The ABS said the rise in employee living costs was the largest increase since this series started in 1999.
The last time the CPI recorded an annual increase of 9.6 per cent was in 1986.
All household types, except self-funded retirees, experienced a quarterly increase in living costs higher than the 1.4 per cent CPI rise, with age pensioners’ costs rising the most at 2.2 per cent, although their payments are adjusted twice a year by the higher of two inflation measures, CPI or the pensioner and beneficiary living cost index.
Higher prices for health, housing, food, insurance and interest charges contributed to increased living costs for all household types.
The ABS said self-funded retirees have a larger proportion of their spending on international holiday travel and accommodation than the other households. “As international holiday travel and accommodation prices fell in many destinations due to the start of the off-peak season, this had a bigger impact on self-funded retirees,” Ms Marquardt said.
Other ABS figures showed retail spending rose by 0.4 per cent in March, with economists estimating a fall in volume over the first three months of the year, after inflation, following a real decrease in the December quarter.
Commonwealth Bank senior economist Belinda Allen said she expected “consumer spending to slow from here as the impact of higher interest rates intensifies”.
“The fixed-rate home loans roll-off is just gaining pace and variable-rate mortgage holders will face another lift after the latest interest rate hike by the RBA at May’s board meeting,” Ms Allen said.
On Wednesday, RBA head of economic analysis Marion Kohler said the central bank was expecting a further decline in consumer price inflation over 2023, as energy prices eased and the end of the global supply crunch led to falls in goods prices. “Two competing forces are driving the inflation outlook,” Dr Kohler said in a speech to CEDA in Perth.
“The ongoing tightness in the labour market and high level of demand for services lead us to expect domestic inflationary pressures to continue.
“But the faster recovery in the population could turn out to have unanticipated or more pervasive effects.

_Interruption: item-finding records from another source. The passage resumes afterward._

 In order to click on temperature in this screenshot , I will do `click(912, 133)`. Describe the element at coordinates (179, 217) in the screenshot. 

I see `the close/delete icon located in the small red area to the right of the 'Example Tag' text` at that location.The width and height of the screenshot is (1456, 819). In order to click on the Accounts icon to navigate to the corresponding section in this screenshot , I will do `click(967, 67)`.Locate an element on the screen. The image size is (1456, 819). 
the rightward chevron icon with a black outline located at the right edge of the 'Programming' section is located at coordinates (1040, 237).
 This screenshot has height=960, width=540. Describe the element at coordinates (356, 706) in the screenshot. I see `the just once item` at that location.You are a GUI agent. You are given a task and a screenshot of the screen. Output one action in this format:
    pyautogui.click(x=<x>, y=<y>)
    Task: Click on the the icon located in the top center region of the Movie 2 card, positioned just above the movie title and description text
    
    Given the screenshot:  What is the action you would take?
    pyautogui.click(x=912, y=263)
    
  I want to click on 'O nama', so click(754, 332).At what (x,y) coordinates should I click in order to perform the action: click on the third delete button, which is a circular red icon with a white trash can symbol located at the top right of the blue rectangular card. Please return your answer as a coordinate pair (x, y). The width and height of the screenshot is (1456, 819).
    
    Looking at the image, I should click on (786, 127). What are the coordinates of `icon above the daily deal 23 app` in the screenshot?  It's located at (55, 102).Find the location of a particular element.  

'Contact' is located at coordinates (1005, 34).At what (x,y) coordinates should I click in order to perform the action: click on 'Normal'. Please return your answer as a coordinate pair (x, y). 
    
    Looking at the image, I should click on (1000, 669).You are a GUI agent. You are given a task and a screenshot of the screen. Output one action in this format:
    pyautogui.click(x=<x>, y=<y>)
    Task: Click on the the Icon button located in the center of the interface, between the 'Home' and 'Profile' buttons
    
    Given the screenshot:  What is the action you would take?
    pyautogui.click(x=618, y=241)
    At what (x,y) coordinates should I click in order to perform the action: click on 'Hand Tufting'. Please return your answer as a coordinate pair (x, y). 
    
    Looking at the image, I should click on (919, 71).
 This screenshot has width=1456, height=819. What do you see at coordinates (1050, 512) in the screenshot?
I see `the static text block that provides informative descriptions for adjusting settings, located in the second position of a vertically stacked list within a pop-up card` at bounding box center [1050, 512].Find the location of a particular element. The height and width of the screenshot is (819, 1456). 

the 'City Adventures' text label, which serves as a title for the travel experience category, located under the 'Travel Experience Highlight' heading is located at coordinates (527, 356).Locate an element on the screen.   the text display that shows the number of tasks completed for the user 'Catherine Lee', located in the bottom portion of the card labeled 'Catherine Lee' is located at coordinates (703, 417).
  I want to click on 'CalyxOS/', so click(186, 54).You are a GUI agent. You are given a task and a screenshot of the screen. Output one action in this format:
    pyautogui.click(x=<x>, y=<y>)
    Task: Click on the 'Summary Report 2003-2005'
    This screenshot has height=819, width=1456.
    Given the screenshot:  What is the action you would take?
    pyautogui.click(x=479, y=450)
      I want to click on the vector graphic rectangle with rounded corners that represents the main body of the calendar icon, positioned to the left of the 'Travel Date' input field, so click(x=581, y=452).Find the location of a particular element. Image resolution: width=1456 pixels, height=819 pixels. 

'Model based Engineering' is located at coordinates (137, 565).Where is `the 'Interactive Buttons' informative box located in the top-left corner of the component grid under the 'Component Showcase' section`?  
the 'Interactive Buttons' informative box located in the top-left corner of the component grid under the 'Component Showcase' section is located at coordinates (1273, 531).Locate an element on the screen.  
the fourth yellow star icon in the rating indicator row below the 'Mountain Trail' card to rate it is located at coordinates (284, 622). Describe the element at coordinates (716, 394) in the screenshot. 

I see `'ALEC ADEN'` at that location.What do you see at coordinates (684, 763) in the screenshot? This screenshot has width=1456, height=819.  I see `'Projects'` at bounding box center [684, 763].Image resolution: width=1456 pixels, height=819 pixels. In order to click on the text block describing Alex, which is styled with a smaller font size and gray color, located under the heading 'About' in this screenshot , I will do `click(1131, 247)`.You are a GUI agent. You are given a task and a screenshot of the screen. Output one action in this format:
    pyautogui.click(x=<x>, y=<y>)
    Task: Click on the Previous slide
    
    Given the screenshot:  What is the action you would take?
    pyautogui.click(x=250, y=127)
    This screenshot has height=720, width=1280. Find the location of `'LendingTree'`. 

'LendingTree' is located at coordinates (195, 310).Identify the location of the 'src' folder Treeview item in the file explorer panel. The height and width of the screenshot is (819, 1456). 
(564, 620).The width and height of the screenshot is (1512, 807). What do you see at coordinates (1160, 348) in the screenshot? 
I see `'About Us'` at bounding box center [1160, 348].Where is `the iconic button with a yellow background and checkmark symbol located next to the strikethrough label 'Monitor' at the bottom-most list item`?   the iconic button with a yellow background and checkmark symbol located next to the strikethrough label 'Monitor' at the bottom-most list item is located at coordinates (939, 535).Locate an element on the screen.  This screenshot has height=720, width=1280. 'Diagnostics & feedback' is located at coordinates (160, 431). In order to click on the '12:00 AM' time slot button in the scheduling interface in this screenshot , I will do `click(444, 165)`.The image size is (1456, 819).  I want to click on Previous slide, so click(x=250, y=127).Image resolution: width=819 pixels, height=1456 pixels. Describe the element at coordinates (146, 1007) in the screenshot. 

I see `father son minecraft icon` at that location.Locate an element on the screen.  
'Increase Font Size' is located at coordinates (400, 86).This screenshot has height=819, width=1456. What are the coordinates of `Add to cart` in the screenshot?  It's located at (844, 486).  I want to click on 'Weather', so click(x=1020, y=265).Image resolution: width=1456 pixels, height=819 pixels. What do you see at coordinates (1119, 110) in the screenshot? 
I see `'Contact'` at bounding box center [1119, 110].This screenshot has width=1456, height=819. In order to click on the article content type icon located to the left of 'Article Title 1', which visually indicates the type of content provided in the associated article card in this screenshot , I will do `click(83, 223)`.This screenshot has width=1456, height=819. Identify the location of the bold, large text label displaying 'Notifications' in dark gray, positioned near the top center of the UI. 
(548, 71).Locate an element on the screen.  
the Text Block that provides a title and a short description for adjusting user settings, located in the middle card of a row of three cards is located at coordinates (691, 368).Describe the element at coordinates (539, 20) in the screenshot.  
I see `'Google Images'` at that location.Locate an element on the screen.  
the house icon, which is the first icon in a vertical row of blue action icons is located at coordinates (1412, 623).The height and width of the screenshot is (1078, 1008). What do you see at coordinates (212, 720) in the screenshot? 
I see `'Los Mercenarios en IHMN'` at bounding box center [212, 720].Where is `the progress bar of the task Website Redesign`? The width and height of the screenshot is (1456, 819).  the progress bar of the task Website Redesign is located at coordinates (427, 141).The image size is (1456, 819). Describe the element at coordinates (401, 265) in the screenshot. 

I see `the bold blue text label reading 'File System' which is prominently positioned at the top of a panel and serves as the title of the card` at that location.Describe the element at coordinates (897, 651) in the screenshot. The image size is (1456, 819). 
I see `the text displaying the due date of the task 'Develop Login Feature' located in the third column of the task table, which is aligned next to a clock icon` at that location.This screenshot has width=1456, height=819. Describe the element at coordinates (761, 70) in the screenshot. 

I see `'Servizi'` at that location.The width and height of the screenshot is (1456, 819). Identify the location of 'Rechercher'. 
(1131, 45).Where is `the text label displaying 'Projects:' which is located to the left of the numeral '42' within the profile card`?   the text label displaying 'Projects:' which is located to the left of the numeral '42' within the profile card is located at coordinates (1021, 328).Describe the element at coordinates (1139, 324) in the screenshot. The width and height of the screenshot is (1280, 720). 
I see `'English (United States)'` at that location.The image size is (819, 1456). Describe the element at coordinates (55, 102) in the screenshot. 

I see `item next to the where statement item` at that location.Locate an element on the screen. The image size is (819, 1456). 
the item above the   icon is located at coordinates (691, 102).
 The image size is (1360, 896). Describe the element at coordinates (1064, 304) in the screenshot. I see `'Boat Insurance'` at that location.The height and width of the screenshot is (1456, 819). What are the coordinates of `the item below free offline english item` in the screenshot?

“We will also be carefully monitoring how the competing forces affecting both consumer spending and the labour market are playing out, and how the easing in cost pressures coming from global supply chains translates into domestic prices.”
RBA governor Philip Lowe told a business gathering in Perth on Tuesday evening the board was “deadly serious” about returning inflation to its target range of 2 to 3 per cent by the middle of 2025; otherwise the nation would be in a “world of pain”.
“We will do what’s necessary to bring it down,” Dr Lowe said.
“If you believe that, then I hope in your business decisions you don’t put your prices up as much and I hope it reflects the outcomes in the labour market as well.”
In the question and answer session, Dr Lowe repeated his call for Australia to embrace reforms to lift its productivity growth, which would help the RBA in its quest to bring down inflation.
“As a nation, as business people, as community leaders, as government people, we need to put our shoulder to the wheel here and do what we can to lift productivity growth because that’s the only way we can have faster growth in real wages,” he said.
“It’s the only way to support the Budget, where there are increased needs and it’s the way to improve our living standards.”